The exact implications of these differences is at least partially unclear, but do suggest that Terrestrisuchus and Galahadosuchus differed slightly in the way these animal moved. The fact that Galahadosuchus plots slightly closer to bipedal forms could be interpreted as a sign of being less quadrupedally adapted or perhaps even suggest that the animal was a facultative biped, however Bodenham and colleagues point out that there's no actual anatomical evidence for this idea and that the dataset suffers from its lack of small-bodied terrestrial forms that would allow for direct comparison. Similarly, the fact that the humerus does not contribute as much to the forelimbs as in Terrestrisuchus could be interpreted as a sign of the animal being less capable of terrestrial movement based on prior studies, but again the team that described Galahadosuchus raised the caveat that the used dataset might be influenced by the inclusion of modern crocodiles with their generally sprawling rather than erect posture. Furthermore the team highlights that the humerus′ contribution to the forelimbs is even inconsistent within Terrestrisuchus, suggesting that age and growth stage could be additional factors.

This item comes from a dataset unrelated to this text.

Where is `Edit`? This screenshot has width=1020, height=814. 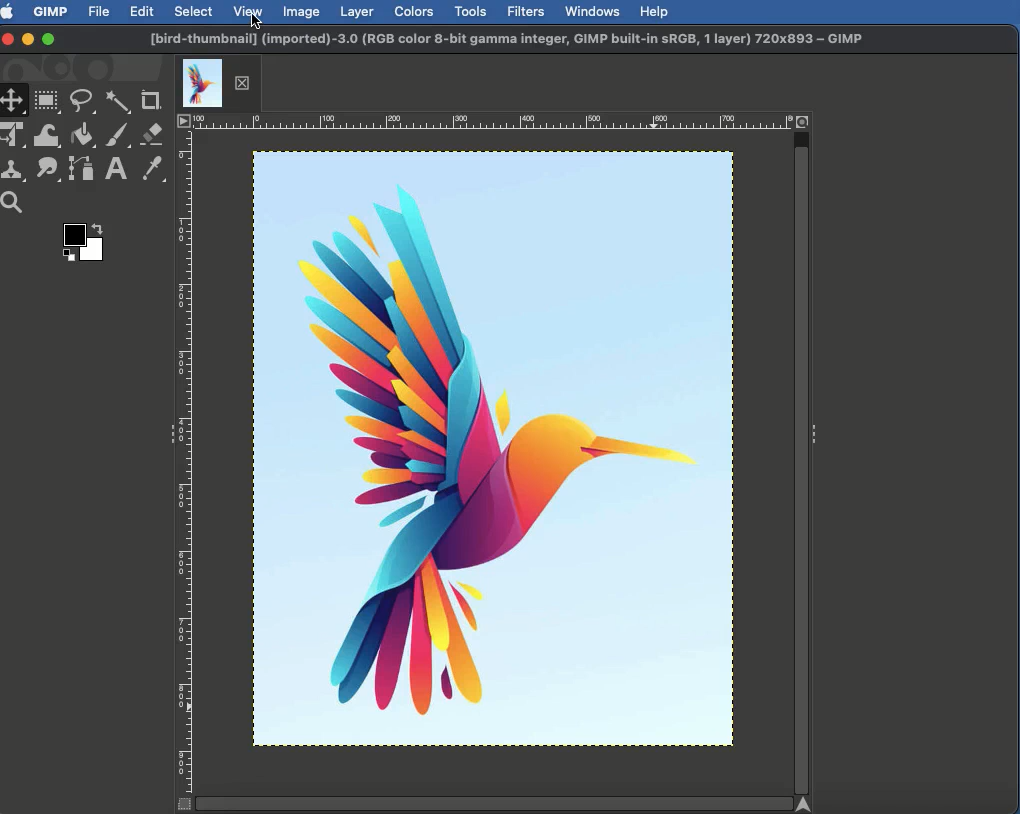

The elongated proximal carpals of early crocodylomorphs are thought to be an adaptation to bearing the animal′s weight, forming a single functional unit. Contrasting this, the shorter, more robust radiale and ulnare of Galahadosuchus might have had the opposite effect, making the hand more flexible than those of its relatives. The shortened first metacarpal seen in both Galahadosuchus and Terrestrisuchus likely means that the matching digit was likewise shorter, something which has been interpreted as a sign that this particular finger did not bear the animal′s weight when on the ground. The fact that the same shortening appears to be present in the fifth metacarpal would then suggest that neither the first nor last digit of the hands were actually weight-bearing, only the middle three. Finally the greater metatarsal to femur ratio may mean that Galahadosuchus was a faster runner than its sister taxon.